Не должно быть никакого другого мужчины — это решение было принято сразу. Он молод, силен, неудержим. Он будет единственным. И завоюет ее. Чтобы поставить точку на всех этих идиотских историях с кокотками, он женится на ней. Добровольно или силой.
Этим же вечером в безукоризненном костюме, впервые пригладив свои вечно торчащие волосы, Стив вторгся в игорный дом. Большими шагами, ко всему безразличный — будь то последние светские нововведения, подобранные до колен платья, или большие красочные цветы на чулках, — он пересек зал и подошел прямо к Файе, сидящей рядом со своим магараджей, который каждый вечер играл по-крупному и проигрывал с равным постоянством.
Стив сел напротив, бросил на ковер десять тысяч франков и начал выигрывать. За его спиной над ним посмеивались, шептали довольно грубые шуточки. Решив, что набрал достаточно денег, Стив тщательно умял свои пачки, часть из них распихал по карманам, а остальное бросил в лицо индийскому принцу.
— Возьмите это, — прошипел он по-английски, — вы на этом сэкономите столько же, сколько на налогах с ваших подданных!

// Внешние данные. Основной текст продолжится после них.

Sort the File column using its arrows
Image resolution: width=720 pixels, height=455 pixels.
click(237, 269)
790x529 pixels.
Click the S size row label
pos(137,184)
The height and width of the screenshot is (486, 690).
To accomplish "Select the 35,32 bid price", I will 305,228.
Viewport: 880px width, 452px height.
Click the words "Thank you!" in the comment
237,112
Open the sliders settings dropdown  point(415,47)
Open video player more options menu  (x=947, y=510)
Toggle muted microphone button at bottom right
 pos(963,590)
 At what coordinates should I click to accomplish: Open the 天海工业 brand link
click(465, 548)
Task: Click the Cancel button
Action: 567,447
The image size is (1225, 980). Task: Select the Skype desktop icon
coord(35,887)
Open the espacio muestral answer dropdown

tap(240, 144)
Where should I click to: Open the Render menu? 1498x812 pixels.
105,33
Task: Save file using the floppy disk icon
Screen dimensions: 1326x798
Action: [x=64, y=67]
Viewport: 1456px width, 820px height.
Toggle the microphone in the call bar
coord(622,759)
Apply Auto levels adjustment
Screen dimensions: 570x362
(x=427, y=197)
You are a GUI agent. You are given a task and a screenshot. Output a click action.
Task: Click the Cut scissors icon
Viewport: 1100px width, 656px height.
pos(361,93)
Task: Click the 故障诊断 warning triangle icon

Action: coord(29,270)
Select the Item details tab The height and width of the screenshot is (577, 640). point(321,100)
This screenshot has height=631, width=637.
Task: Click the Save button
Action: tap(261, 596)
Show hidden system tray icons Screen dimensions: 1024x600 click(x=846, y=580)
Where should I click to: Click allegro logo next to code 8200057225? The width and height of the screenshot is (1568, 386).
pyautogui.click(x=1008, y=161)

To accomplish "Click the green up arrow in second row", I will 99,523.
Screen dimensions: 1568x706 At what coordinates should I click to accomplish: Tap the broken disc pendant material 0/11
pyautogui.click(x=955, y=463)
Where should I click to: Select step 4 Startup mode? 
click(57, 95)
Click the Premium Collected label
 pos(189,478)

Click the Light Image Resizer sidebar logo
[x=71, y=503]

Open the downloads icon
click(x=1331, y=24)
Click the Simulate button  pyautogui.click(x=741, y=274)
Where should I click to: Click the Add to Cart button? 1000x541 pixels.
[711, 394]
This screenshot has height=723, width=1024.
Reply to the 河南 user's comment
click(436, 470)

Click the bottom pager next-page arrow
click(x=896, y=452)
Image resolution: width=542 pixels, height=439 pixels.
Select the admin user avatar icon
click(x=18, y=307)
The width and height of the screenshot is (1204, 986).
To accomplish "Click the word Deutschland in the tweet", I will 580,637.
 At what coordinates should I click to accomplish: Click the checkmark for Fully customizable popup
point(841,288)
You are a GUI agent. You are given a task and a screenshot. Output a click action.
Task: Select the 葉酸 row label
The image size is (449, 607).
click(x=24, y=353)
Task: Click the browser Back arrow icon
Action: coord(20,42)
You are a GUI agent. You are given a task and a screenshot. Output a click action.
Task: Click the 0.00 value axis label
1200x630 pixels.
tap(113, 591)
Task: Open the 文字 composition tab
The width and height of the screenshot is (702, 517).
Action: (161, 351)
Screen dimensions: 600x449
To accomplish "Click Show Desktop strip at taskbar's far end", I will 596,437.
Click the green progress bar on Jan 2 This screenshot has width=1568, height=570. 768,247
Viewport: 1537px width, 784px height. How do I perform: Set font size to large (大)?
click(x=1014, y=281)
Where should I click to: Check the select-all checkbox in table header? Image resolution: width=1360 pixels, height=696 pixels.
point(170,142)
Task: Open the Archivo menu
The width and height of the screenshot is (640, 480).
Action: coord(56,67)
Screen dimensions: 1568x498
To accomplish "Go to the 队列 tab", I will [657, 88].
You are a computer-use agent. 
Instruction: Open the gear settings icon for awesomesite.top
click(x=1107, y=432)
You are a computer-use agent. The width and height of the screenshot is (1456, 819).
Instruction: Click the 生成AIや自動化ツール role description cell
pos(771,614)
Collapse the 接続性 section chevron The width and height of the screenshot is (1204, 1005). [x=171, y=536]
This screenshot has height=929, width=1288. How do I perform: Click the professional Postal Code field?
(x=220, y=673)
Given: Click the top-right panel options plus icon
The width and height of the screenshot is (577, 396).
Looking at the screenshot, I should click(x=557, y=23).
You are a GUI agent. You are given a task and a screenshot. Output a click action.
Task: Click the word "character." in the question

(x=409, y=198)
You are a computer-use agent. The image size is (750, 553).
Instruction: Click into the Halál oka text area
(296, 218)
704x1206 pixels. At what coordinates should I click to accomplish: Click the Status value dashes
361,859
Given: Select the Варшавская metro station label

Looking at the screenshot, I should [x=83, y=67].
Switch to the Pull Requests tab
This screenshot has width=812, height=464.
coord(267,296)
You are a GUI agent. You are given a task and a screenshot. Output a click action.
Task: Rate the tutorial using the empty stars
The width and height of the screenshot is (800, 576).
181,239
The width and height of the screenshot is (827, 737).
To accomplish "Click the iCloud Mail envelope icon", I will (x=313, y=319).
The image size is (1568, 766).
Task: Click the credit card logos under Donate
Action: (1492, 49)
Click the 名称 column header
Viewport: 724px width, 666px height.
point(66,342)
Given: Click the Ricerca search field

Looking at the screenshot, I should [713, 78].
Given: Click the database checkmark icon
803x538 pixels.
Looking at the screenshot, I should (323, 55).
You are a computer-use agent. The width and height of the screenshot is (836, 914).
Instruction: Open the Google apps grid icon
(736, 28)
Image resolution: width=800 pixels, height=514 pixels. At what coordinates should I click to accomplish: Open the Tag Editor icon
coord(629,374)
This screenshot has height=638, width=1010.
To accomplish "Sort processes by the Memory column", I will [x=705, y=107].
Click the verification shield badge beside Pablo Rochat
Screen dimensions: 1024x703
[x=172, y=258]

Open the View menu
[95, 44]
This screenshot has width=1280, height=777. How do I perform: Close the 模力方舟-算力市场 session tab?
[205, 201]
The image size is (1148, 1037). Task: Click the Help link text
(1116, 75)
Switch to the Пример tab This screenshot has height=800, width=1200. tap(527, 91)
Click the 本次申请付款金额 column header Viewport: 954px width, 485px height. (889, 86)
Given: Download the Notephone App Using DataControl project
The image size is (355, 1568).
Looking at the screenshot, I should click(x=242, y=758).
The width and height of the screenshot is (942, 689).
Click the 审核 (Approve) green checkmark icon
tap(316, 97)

Потом он завладел рукой Файи и повел ее к выходу. По общему мнению, она удивительно легко ему покорилась.
Но магараджа ничего не видел и не слышал: ни оскорблений американца, ни, в особенности, ухода своей только что завоеванной красавицы, — и все так же продолжал играть и проигрывать.
* * *Так в этом году закончилась Праздничная неделя — последняя перед долгим перерывом. Но никто не догадывался об этом или не хотел задумываться. Начиная со следующего дня все — от аристократов до полусодержанок, от полуночного танцовщика танго до певицы, увитой жемчугами, — начали упаковывать чемоданы. Летний сезон заканчивался. Аристократы по одному разъезжались в свои замки к семьям, где до середины сентября, до переезда в Париж, другие аристократы должны были их навестить. Во время чая, за завтраком на веранде они обсудят женитьбы, арендную плату, корма; целые вечера будут посвящены коварству Альбиона: «Поскребите англичанина и вы обнаружите еврея!» Наконец, время от времени, между гольфом и теннисом, будут оцениваться шансы кайзера, если ему вдруг взбредет в голову ввести войска. Потом, как всегда, придут к выводу, что эта тема скучна до смерти.